## Task details
Looking through the records that follow, determine how many lines contain "computer" and reply with that number alone.

## Items from a data source
-- Opening Marker --

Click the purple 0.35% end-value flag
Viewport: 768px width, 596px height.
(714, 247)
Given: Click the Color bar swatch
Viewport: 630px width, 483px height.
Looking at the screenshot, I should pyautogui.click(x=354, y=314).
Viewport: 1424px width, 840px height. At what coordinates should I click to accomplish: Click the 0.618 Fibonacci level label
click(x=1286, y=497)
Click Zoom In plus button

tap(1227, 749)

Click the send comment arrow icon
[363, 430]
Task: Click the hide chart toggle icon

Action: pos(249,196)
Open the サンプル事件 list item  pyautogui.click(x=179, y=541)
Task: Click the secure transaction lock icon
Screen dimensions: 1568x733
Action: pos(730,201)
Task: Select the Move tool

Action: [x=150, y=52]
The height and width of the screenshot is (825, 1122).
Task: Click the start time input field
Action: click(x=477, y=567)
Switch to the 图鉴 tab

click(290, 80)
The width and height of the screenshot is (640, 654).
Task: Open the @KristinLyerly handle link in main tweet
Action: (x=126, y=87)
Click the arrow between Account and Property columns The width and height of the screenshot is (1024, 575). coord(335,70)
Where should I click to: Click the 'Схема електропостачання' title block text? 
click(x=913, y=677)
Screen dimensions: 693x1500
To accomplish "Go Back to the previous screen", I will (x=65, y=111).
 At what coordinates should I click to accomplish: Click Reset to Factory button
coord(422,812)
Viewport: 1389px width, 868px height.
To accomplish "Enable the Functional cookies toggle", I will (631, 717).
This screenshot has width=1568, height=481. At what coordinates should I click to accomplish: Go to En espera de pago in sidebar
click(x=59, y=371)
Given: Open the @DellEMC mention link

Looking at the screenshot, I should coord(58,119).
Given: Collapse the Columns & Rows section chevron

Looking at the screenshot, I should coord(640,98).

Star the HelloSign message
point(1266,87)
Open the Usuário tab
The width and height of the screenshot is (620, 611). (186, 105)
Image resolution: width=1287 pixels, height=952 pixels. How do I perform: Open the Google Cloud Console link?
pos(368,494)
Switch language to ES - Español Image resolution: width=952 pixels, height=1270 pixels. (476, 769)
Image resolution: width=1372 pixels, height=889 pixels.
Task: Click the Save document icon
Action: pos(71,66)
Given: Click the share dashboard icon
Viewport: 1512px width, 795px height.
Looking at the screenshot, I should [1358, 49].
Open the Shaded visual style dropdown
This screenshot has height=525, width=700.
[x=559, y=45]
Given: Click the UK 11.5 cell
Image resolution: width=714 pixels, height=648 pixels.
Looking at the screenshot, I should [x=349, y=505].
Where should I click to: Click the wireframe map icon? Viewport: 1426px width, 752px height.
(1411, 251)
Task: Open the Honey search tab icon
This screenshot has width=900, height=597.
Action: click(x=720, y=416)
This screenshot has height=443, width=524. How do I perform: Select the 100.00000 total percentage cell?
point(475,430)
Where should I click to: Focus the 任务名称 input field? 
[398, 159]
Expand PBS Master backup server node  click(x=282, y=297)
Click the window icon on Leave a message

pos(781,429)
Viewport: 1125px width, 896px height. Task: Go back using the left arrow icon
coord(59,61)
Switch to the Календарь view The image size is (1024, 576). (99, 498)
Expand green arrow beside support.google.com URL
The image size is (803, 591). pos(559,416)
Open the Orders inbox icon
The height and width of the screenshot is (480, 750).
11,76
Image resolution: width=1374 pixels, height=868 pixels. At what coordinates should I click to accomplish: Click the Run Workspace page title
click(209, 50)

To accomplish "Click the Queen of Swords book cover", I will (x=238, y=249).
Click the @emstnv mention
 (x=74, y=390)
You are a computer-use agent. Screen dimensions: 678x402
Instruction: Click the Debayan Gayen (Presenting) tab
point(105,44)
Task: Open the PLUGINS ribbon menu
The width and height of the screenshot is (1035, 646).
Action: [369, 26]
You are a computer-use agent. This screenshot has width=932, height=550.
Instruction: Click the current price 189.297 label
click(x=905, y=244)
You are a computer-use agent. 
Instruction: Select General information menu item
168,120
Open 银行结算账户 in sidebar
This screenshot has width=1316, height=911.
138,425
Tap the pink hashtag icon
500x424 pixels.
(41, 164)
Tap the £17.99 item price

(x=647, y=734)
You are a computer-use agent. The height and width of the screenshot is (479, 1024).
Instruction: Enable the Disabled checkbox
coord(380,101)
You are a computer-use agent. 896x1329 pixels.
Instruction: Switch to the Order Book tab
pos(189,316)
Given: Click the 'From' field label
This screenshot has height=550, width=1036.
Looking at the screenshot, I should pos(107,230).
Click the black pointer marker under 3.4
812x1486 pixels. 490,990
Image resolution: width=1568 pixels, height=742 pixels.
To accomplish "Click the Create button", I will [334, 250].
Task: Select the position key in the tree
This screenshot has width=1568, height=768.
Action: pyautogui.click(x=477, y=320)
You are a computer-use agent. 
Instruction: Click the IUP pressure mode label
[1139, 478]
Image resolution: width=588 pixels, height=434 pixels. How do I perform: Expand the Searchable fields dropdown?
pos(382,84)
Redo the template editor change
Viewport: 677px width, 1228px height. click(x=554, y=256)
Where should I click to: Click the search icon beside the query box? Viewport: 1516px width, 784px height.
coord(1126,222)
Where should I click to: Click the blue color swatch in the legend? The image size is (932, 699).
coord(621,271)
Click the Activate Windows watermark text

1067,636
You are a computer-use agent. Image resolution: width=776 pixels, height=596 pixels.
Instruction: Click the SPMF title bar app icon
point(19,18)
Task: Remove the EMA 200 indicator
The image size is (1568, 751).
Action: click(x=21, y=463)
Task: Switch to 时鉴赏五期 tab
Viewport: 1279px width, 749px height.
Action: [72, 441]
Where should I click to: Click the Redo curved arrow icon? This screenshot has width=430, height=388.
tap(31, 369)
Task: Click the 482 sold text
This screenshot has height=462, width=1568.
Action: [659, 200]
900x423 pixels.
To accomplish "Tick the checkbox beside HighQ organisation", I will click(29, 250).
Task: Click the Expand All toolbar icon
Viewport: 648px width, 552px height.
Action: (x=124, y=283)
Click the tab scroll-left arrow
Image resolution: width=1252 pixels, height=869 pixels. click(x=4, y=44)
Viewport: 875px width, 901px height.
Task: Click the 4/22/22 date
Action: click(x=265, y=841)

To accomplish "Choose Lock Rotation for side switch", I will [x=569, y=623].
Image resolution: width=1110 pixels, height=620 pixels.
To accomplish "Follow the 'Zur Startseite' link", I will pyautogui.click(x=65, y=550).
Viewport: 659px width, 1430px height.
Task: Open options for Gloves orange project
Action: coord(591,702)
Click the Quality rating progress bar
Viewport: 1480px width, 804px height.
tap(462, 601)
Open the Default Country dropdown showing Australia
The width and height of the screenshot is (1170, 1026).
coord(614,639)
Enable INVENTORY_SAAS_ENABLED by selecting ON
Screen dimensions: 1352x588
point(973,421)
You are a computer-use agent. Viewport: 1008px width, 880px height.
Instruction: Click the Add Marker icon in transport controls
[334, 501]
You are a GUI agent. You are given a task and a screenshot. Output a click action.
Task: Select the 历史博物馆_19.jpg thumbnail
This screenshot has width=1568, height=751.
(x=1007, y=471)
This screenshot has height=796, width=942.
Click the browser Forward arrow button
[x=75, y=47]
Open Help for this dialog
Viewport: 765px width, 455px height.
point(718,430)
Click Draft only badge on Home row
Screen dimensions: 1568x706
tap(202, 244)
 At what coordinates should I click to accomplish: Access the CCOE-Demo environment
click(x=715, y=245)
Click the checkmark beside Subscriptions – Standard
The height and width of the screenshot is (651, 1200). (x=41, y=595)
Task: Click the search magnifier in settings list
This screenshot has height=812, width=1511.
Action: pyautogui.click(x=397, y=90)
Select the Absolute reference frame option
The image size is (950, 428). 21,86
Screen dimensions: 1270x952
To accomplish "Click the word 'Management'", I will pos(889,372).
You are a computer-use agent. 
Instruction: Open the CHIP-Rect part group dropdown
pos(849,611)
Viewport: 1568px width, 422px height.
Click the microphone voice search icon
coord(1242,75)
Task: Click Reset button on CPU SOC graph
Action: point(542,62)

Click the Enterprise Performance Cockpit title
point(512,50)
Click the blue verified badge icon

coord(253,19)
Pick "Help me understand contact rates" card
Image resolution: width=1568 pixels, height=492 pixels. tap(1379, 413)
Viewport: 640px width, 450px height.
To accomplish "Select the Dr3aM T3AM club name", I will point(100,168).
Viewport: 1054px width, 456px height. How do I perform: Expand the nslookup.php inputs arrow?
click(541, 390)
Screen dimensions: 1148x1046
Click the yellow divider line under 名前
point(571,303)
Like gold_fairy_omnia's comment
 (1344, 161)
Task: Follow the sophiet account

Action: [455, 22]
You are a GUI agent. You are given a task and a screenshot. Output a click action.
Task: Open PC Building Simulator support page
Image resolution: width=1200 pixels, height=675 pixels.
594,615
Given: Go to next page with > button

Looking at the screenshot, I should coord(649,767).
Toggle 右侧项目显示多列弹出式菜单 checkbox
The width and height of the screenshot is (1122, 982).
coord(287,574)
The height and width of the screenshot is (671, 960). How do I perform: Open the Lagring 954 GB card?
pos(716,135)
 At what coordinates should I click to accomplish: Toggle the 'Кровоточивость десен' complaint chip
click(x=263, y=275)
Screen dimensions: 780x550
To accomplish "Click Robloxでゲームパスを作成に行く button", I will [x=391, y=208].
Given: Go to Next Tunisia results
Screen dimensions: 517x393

-- Closing Marker --

## Reply
9